In winter, Vall de Núria becomes a small ski resort, where people come by train from Barcelona, and these gentle slopes are ideal for families who stay in the hotel. On the Sunday in September that we were there, it seems to be where the locals head for a family day out, spreading their picnics out in front of the lake and taking their children on a horseback ride, or to feed the ducks.
Vall de Núria, a place of pilgrimage
Vall de Núria has been drawing pilgrims to the area for many centuries, seeking to emulate the simple life of San Gil (Saint Giles in English) who arrived in the area around 700AD. He lived the life of a hermit in caves around the valley, spending his time with the local shepherds, and is thought to have carved the painted image of the Virgin Mary that now sits in the chapel above the Sanctuary.
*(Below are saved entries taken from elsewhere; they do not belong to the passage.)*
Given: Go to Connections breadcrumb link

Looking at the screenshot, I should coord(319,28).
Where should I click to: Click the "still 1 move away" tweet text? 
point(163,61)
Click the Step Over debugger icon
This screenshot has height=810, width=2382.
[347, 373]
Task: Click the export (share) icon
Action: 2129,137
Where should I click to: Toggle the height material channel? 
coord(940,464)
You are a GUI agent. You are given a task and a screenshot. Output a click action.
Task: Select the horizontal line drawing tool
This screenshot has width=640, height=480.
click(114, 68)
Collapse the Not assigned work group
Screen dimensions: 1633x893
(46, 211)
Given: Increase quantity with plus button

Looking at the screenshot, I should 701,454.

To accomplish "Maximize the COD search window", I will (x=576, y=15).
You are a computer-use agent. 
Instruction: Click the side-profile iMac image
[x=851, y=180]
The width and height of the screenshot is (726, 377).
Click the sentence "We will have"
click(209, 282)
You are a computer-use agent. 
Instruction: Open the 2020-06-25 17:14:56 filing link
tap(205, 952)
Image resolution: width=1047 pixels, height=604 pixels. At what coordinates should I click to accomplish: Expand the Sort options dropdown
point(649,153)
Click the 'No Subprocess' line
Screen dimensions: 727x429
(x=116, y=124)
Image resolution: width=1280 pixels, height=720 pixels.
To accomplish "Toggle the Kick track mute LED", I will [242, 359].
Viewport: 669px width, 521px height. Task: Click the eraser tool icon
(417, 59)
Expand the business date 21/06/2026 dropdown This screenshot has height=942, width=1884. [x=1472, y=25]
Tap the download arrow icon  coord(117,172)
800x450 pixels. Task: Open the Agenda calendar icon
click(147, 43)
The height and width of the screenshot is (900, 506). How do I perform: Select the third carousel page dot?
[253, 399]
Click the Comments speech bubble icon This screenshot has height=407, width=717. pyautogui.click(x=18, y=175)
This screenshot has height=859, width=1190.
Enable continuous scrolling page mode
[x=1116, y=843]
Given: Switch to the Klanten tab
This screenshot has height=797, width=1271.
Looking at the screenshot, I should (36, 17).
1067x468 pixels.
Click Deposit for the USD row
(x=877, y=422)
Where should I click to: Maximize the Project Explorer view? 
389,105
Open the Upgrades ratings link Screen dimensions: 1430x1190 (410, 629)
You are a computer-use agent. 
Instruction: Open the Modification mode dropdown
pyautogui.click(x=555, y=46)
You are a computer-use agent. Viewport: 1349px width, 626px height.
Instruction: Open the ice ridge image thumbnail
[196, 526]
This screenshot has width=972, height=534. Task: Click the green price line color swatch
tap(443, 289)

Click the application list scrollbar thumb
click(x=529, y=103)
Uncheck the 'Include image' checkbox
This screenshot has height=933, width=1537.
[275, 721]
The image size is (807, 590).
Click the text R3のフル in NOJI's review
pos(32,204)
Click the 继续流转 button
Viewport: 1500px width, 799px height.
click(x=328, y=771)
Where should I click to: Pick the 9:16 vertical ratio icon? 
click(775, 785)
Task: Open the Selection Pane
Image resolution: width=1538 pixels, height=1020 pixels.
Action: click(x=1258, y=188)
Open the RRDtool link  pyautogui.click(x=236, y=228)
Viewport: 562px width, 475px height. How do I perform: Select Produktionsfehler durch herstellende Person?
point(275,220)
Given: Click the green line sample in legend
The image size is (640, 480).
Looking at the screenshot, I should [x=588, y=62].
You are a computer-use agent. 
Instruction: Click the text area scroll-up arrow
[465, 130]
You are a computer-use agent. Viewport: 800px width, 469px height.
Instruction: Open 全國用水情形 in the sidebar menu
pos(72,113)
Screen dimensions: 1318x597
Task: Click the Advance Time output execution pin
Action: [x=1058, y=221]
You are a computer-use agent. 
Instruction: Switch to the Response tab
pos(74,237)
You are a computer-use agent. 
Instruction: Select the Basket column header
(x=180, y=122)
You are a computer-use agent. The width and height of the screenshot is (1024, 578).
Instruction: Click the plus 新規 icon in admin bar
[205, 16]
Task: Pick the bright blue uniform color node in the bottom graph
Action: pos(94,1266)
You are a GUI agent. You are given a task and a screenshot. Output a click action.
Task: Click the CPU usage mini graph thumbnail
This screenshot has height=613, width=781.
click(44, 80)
The religious symbols of Vall de Núria are the cross, which San Gil brought with him to the valley, the cooking pot which he used to cook the meals he shared with the shepherds, and the bell with which he summoned them at meal times. The 8th September is the feast of Our Lady of Núria, when the carved wooden statue is carried in a procession around the valley.
Legend has it that the carved image of the Virgin was hidden in a cave when San Gil later had to flee from persecution. A few centuries later, a pilgrim called Amadeo was called in a dream to come to Núria and build a chapel there. He searched for and finally found the carved statue which San Gil had hidden, together with a cross, bowl and bell and brought them to the chapel he built. We visited the recently restored chapel where there is a copy of the wooden statue. The restoration had been paid for by donations from all the ladies in Spain who are called Núria which is a popular girl’s name – each of the donors having a plaque with their name on it inside the chapel.
Just inside the main Sanctuary there is a side room where women who are seeking fertility come to put their head inside a large metal pot and have the bell rung above their head, to pray for children. I remember when I was in the Quadisha Valley in Lebanon, there was a similar chapel at St Anthony’s monastery full of cooking pots brought as an offering by couples who were unable to have children, the pot being symbolic of the pregnant mother’s belly. If you were a Spanish girl named Nuria, looking to start a family quickly, this would be the perfect place to come on your honeymoon.
Walking around Vall de Núria
After lunch, Barbara and I walked on past the chapel of St Gil and the assortment of ponies, mules and ducks that were laid on for families and up to the end of the lake, where the dam across created a barrier that you could walk across. I’m not sure if we heard any water nymphs calling up from the depths of the lake to urge us to protect the natural environment for future generations, as we’d seen in the information video. From the dammed end of the lake we could see further down the valley over the small stone arch bridge beyond which you could climb up for a viewpoint. We also took the cable car up to the Alberg station where there was a cafe with views towards the Torrent de Fontedra.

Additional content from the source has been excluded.